> [TASK INSTRUCTIONS]
Write back, word for word, the lines from the one containing "Bài viết xem nhiều (64, 2064)" to the end of the listing below. Include nothing else, and no pictures.
Top of DATASET ENTRIES
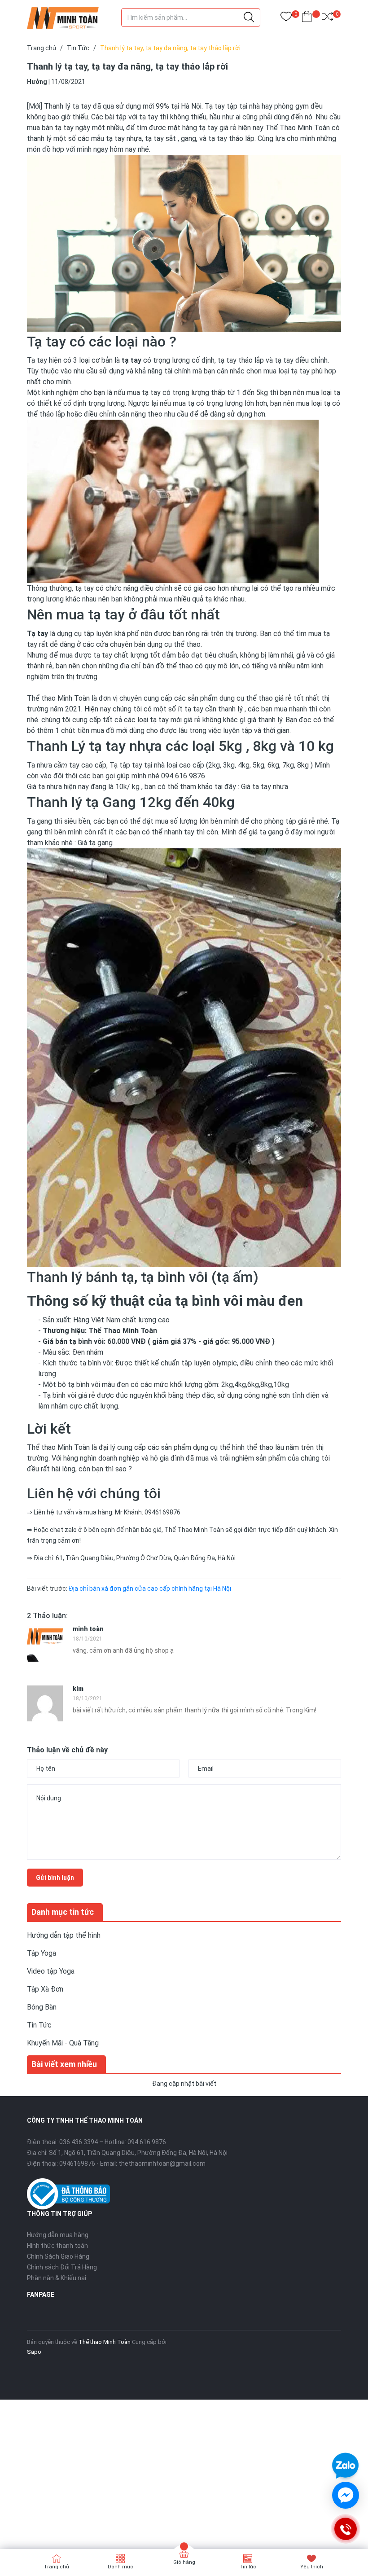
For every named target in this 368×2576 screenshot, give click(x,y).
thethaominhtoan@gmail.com (162, 2163)
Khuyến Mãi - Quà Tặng (63, 2043)
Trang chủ (56, 2567)
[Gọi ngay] (345, 2529)
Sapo (34, 2351)
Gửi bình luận (55, 1877)
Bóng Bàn (42, 2007)
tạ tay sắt (160, 138)
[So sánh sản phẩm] (327, 18)
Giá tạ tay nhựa (264, 786)
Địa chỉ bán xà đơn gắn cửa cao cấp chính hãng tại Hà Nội (150, 1588)
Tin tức (248, 2567)
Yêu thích (311, 2567)
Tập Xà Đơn (45, 1989)
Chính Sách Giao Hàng (58, 2256)
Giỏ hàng (184, 2562)
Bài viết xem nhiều (64, 2064)
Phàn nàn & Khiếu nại (56, 2278)
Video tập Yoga (50, 1971)
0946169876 (77, 2163)
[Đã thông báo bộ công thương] (68, 2193)
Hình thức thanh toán (57, 2245)
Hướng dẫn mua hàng (57, 2234)
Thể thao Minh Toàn (105, 2342)
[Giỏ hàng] (306, 18)
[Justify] (248, 17)
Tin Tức (39, 2025)
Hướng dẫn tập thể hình (64, 1935)
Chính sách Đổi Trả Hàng (62, 2267)
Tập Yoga (41, 1953)
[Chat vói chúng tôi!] (345, 2495)
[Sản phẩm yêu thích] (286, 18)
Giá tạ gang (95, 842)
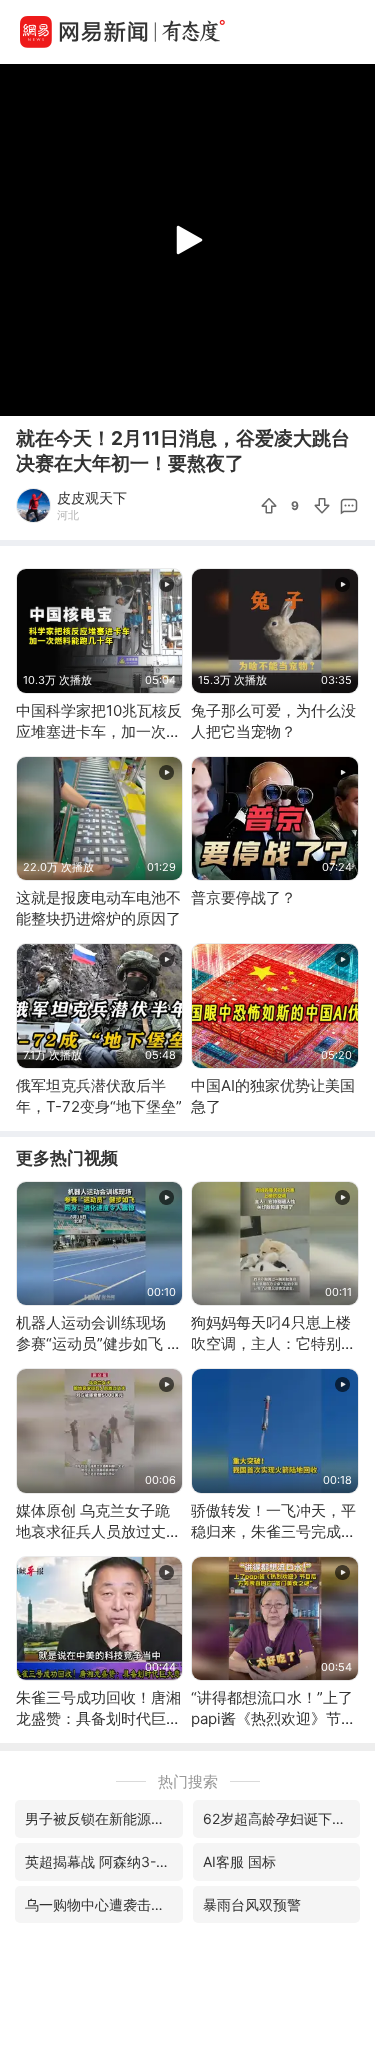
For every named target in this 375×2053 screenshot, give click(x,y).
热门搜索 (188, 1781)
Bottom of DATASET ENTRIES
> [ANSWER TO THE EXERCISE]
Bài viết xem nhiều (64, 2064)
Phàn nàn & Khiếu nại (56, 2278)
Video tập Yoga (50, 1971)
0946169876 (77, 2163)
[Đã thông báo bộ công thương] (68, 2193)
Hình thức thanh toán (57, 2245)
Hướng dẫn mua hàng (57, 2234)
Thể thao Minh Toàn (105, 2342)
[Giỏ hàng] (306, 18)
[Justify] (248, 17)
Tin Tức (39, 2025)
Hướng dẫn tập thể hình (64, 1935)
Chính sách Đổi Trả Hàng (62, 2267)
Tập Yoga (41, 1953)
[Chat vói chúng tôi!] (345, 2495)
[Sản phẩm yêu thích] (286, 18)
Giá tạ gang (95, 842)
For every named target in this 375×2053 screenshot, give click(x,y).
热门搜索 (188, 1781)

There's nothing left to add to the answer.